Retailers also will have to reevaluate their inventory models to make room for recommerce, according to Ventry. This means considering the size and assortment of initial orders in order to leave space for product that comes back for resale, and making plans for handling merchandise that is returned out of season.
The Recommerce Flywheel
While resale is still in its infancy, it’s becoming clear that it’s not something brands can ignore or leave solely to third-party operators.
“Brands need to move to own this for themselves,” said Ruben.

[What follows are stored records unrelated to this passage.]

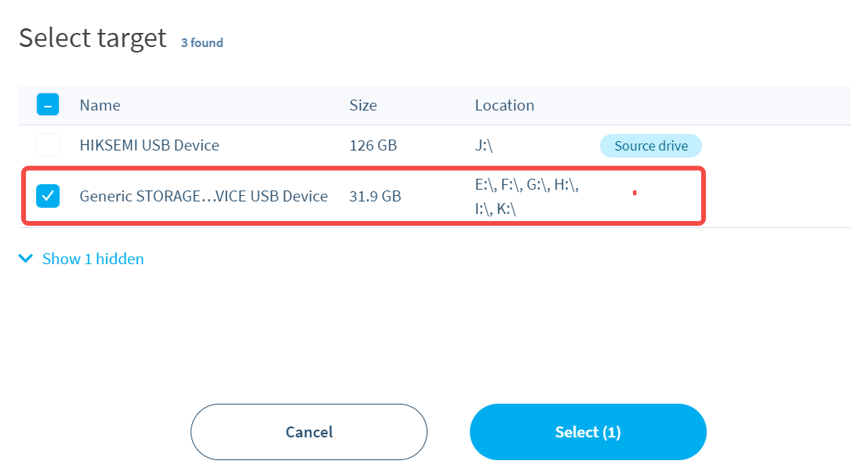The width and height of the screenshot is (851, 469).
Task: Click the 31.9 GB size value
Action: click(375, 196)
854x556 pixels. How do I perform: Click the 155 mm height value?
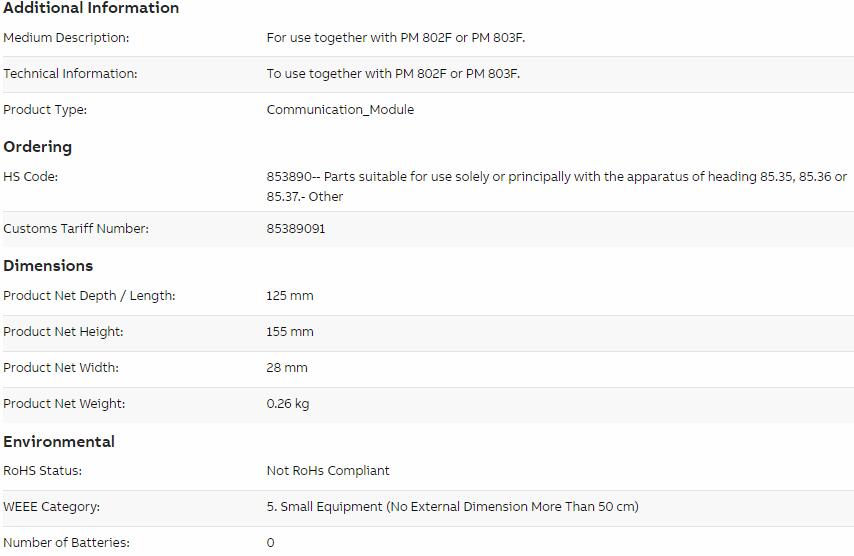point(290,332)
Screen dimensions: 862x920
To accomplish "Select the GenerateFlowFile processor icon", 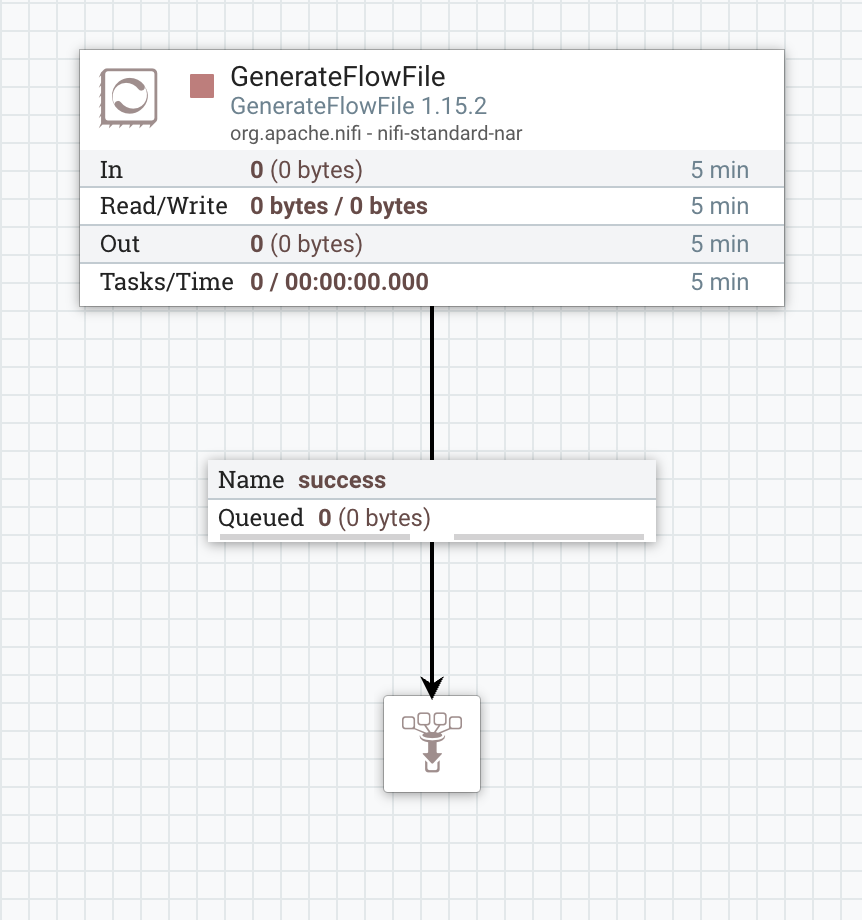I will (128, 96).
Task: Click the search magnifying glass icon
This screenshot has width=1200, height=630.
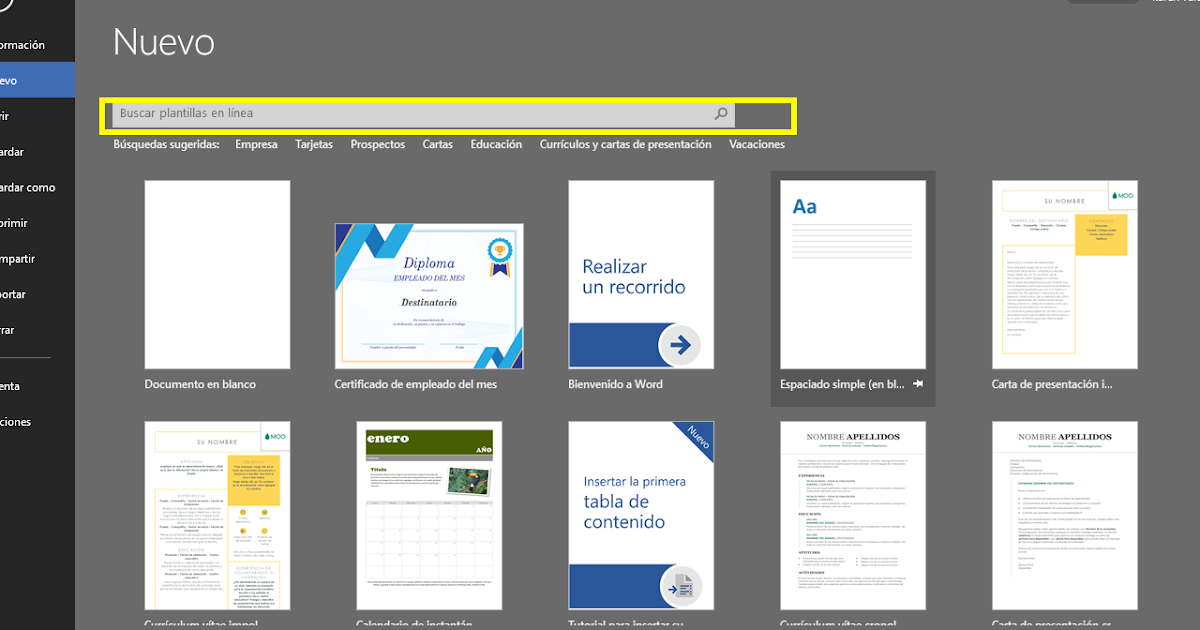Action: click(720, 113)
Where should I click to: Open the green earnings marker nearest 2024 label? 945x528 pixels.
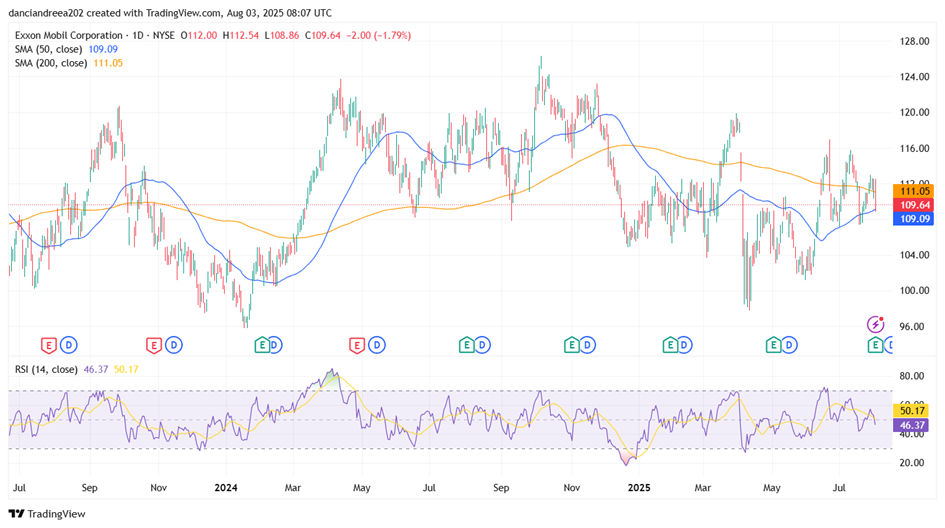pos(262,345)
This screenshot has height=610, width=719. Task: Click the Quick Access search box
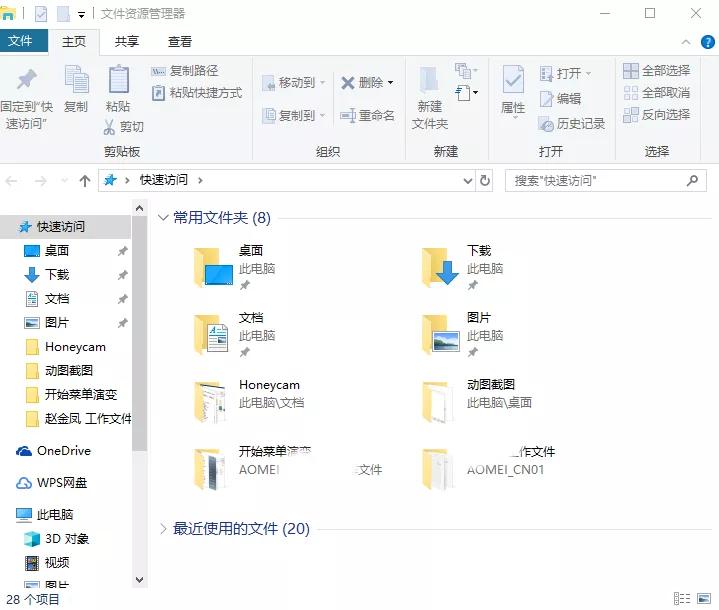pyautogui.click(x=595, y=181)
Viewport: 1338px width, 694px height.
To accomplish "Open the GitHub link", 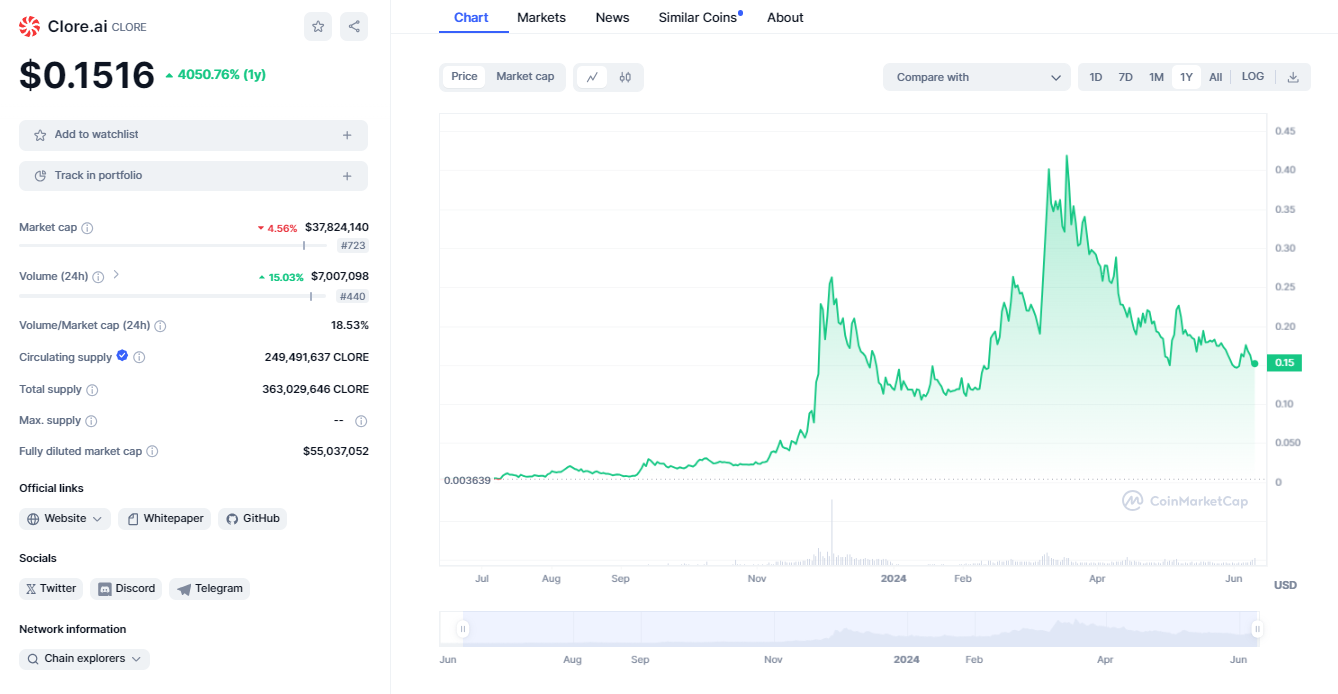I will tap(252, 519).
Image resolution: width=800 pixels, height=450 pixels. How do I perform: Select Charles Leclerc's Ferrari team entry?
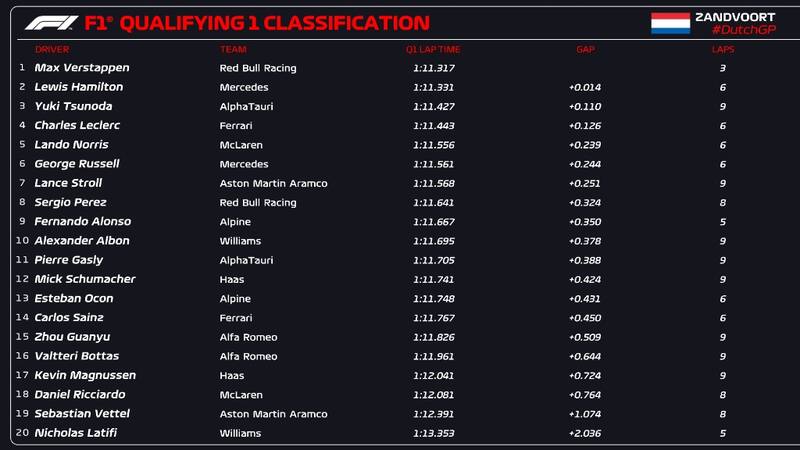tap(236, 125)

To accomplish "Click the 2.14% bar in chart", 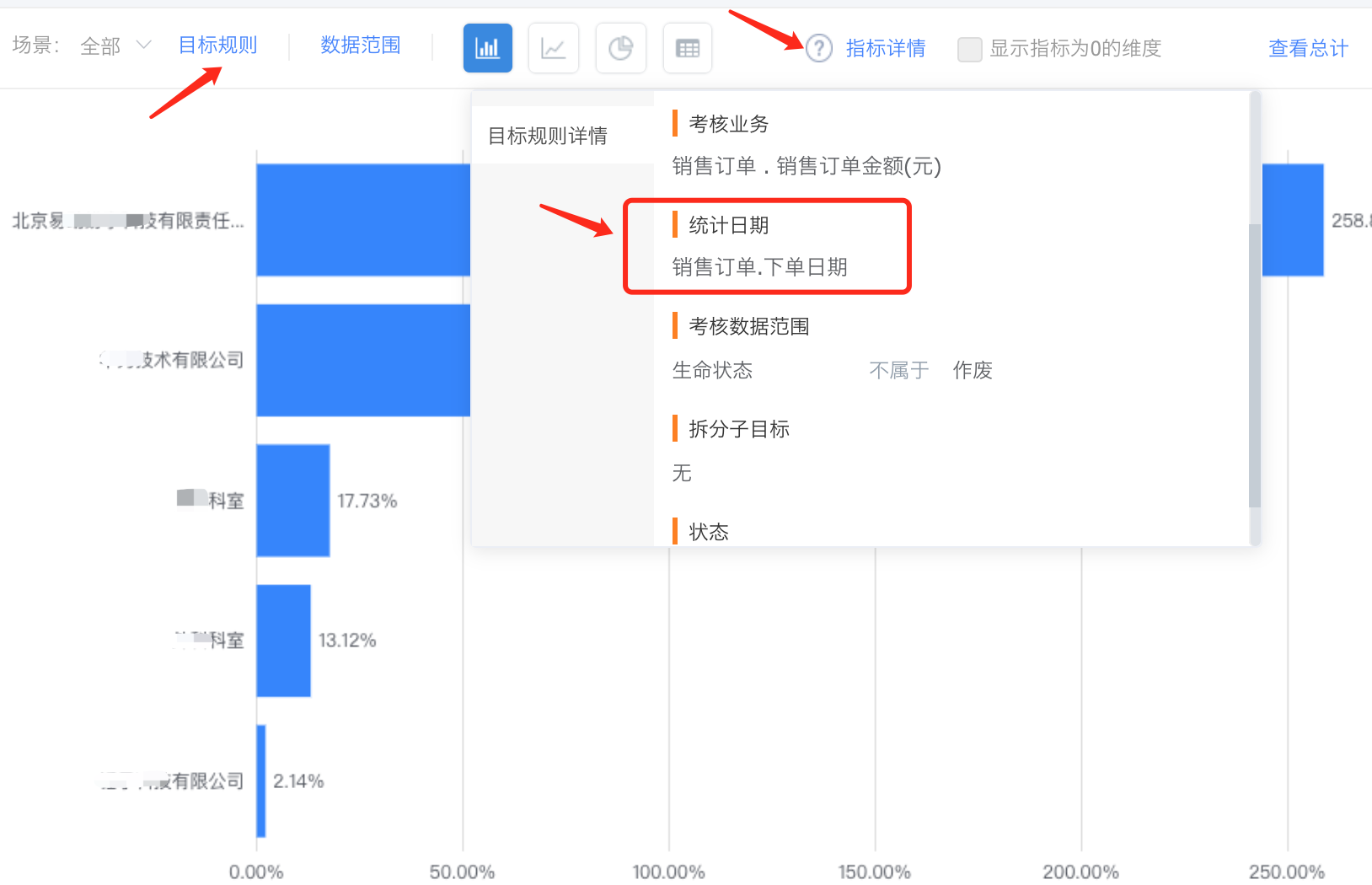I will [x=261, y=780].
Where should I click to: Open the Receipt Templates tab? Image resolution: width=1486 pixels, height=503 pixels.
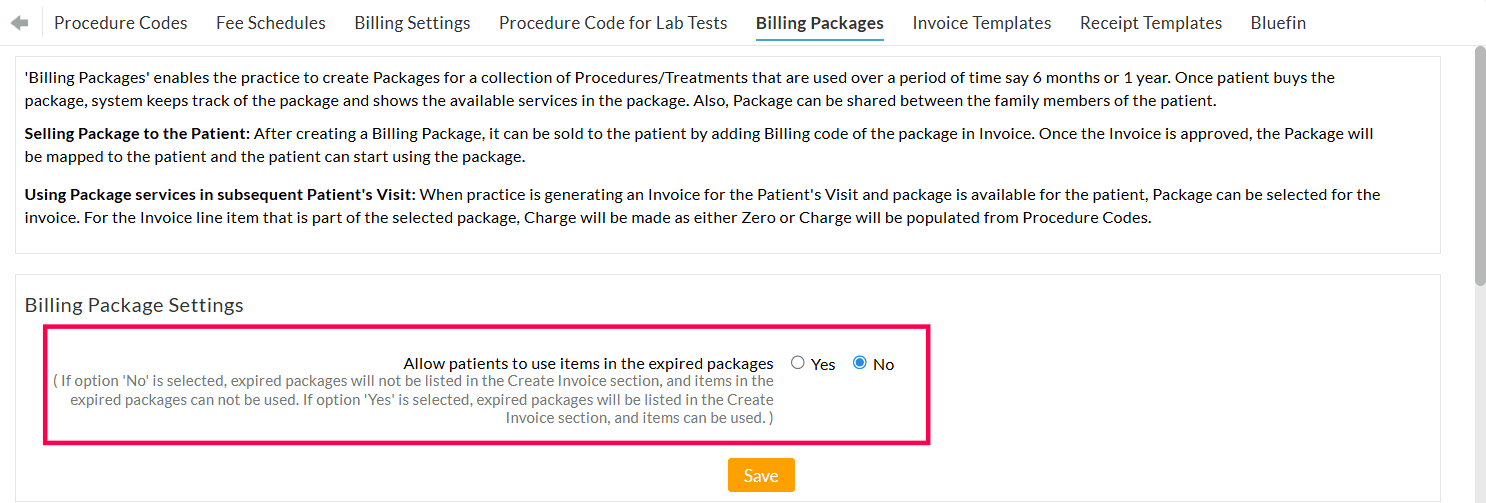(1151, 23)
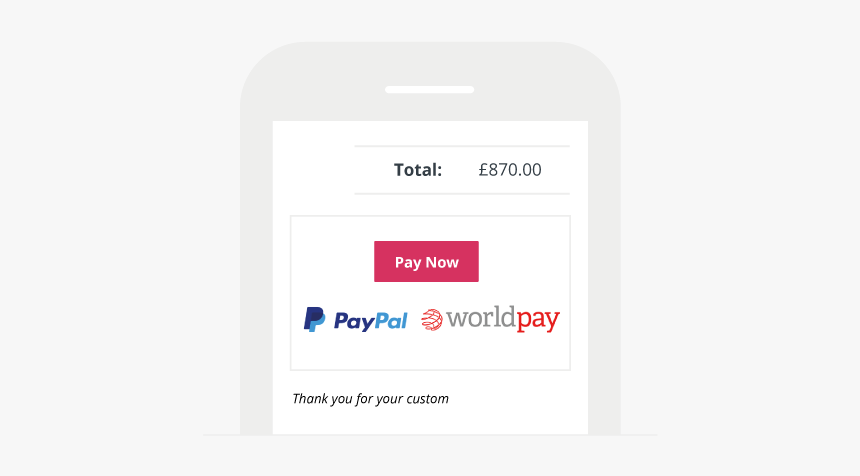Click the red 'pay' part of the Worldpay logo
The height and width of the screenshot is (476, 860).
coord(538,320)
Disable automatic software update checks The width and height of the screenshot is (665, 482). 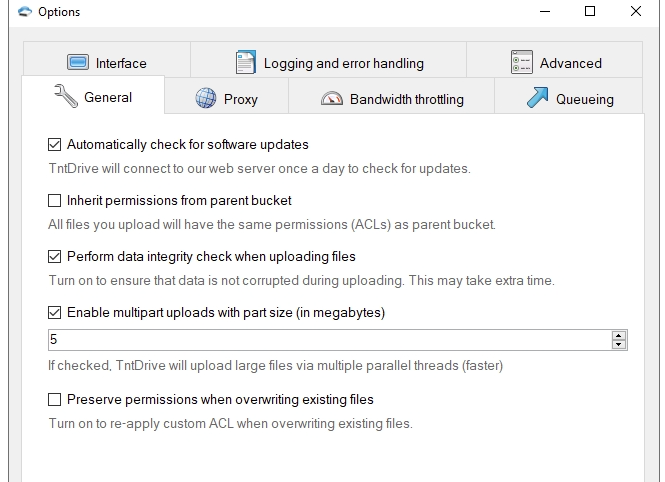pos(55,145)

Many already have taken this step by launching their own resale programs — either in-house or with white label partners like Trove — or by partnering with resale marketplaces as Stella McCartney and Gucci have done with the RealReal. And that’s not to mention brands like Ralph Lauren, Ann Taylor and URBN Group (Urban Outfitters, Anthropologie) that have launched rental services in recent years.
In this regard, Goodwill has been ahead of the curve. The non-profit launched its ecommerce auction platform ShopGoodwill.com 22 years ago in 1999 and the site hit $1 billion in sales in February 2021, half of which was earned in the last three years.
Which leads to the ultimate question: Yes, resale has seen huge growth in recent years, but will it continue? Most experts tend to agree there’s still plenty of runway for this sector and a healthy consumer appetite to fuel its momentum.
“When customers get more for their money, those things tend to work,” said Ruben. “The more brands that do this, the more customers expect it — there’s a flywheel there because the incentives exist at a customer level and a retail brand level for the right retailers and brands.”